Advocates attending this week's International AIDS Conference in Washington, D.C., say that the Medicaid expansion in the federal health reform law could help identify and treat many individuals with HIV, Politico reports.
How Expansion Could Boost Access to HIV Treatment
About 1.1 million U.S. residents have HIV, and about 20% of those are unaware of the infection. Advocates say the Medicaid expansion would pay for at-risk individuals to get tested and help low-income individuals with HIV who currently have limited access to care receive comprehensive treatment.
Julie Scofield, executive director of the National Alliance of State and Territorial AIDS Directors, said the expansion is "the single-biggest thing that can be done to push the National HIV/AIDS Strategy forward." HIV activists will be lobbying alongside hospitals in favor of state Medicaid expansions, according to Politico.

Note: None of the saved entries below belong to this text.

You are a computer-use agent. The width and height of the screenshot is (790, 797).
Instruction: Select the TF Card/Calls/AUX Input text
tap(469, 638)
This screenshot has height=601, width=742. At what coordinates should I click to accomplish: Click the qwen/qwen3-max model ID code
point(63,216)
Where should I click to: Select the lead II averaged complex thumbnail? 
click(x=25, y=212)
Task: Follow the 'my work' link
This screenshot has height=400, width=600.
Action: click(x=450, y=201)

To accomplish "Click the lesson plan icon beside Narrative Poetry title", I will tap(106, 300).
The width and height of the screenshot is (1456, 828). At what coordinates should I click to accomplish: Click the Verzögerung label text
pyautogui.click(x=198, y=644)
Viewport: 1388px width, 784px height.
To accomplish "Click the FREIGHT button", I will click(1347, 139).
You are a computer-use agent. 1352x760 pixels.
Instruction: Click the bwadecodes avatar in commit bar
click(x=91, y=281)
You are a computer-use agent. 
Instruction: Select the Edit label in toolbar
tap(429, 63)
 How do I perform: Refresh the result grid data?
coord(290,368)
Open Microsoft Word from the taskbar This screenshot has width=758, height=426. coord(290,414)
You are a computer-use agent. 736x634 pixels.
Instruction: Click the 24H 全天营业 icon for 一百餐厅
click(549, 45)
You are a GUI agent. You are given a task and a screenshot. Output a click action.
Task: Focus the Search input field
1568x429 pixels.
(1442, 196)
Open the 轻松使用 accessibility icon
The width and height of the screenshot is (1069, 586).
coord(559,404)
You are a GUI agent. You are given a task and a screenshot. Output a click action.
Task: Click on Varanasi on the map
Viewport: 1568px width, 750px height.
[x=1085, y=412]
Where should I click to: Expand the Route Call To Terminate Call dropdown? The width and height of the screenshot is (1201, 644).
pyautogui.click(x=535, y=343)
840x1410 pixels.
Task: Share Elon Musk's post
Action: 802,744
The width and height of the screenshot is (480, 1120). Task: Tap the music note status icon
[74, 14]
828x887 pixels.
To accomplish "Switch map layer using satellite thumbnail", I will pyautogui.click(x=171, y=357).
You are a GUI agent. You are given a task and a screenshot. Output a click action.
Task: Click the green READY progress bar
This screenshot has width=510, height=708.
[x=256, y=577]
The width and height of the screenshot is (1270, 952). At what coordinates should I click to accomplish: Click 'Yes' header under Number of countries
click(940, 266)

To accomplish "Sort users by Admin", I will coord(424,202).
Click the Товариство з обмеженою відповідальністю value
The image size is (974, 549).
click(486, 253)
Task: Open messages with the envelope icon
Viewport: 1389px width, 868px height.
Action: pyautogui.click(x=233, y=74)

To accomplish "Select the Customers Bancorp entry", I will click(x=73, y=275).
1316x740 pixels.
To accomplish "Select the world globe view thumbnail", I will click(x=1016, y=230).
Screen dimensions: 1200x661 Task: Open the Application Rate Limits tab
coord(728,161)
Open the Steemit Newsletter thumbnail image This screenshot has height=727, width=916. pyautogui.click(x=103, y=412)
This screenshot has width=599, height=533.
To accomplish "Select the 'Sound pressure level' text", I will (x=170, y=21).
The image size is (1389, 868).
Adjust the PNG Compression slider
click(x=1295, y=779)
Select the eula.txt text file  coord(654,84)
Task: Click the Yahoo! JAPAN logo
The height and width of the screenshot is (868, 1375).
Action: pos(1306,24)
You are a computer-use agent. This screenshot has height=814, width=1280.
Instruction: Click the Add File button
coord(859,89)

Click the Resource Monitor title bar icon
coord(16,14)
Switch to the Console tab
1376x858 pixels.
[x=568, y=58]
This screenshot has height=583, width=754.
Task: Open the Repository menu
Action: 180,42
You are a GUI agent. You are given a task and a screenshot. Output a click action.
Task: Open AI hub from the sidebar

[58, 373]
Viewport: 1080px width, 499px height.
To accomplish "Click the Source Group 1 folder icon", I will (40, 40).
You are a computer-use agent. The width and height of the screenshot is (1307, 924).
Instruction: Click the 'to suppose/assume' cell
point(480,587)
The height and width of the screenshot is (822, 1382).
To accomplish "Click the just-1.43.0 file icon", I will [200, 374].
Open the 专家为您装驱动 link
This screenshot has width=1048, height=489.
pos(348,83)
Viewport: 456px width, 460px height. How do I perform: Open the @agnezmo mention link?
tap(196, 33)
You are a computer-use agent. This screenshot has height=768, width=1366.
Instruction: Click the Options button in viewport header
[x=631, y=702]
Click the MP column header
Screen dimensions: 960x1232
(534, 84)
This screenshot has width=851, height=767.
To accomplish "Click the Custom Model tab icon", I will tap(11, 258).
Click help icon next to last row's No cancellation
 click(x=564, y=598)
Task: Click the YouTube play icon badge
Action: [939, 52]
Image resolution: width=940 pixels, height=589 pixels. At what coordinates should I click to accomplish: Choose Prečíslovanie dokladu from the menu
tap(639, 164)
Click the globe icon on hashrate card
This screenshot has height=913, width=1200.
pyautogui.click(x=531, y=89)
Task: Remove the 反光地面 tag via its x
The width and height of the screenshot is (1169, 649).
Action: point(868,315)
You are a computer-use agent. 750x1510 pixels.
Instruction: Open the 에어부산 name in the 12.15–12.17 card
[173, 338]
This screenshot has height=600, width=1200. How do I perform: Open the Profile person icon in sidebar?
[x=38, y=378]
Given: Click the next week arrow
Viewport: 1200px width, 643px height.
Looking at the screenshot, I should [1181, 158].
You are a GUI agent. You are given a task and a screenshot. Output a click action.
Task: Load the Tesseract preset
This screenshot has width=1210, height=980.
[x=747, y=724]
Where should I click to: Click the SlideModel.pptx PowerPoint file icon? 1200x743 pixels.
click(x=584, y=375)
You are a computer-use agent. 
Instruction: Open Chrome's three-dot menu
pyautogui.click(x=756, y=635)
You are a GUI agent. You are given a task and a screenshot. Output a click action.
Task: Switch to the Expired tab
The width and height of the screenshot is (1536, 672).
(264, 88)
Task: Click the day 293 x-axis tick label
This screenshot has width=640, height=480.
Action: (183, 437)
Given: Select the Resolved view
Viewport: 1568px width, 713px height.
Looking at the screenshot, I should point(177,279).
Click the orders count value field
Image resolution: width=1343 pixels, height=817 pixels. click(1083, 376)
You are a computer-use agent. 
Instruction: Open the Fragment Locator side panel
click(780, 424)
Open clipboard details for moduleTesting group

State Opt Outs Could Hinder Progress
Progress in identifying and treating individuals with HIV could be limited by large states, such as Texas and Florida, vowing to opt out of the expansion, Politico reports. Advocates say such opt outs could limit the chances of achieving the national strategy's goals, including:
- Reducing the number of new infections by 25%, from the current annual rate of 50,000;
- Ensuring that individuals are aware of infection; and
- Increasing the percentage of infected individuals who get care within three months of diagnosis to 85% from 65%.
In states that choose to participate in the expansion, many individuals with HIV will be covered under Medicaid for some treatments they currently receive through the Ryan White AIDS Drug Assistance Program. ADAP still will provide supplementary services, including food assistance, transportation and help navigating medical systems (Norman, Politico, 7/25).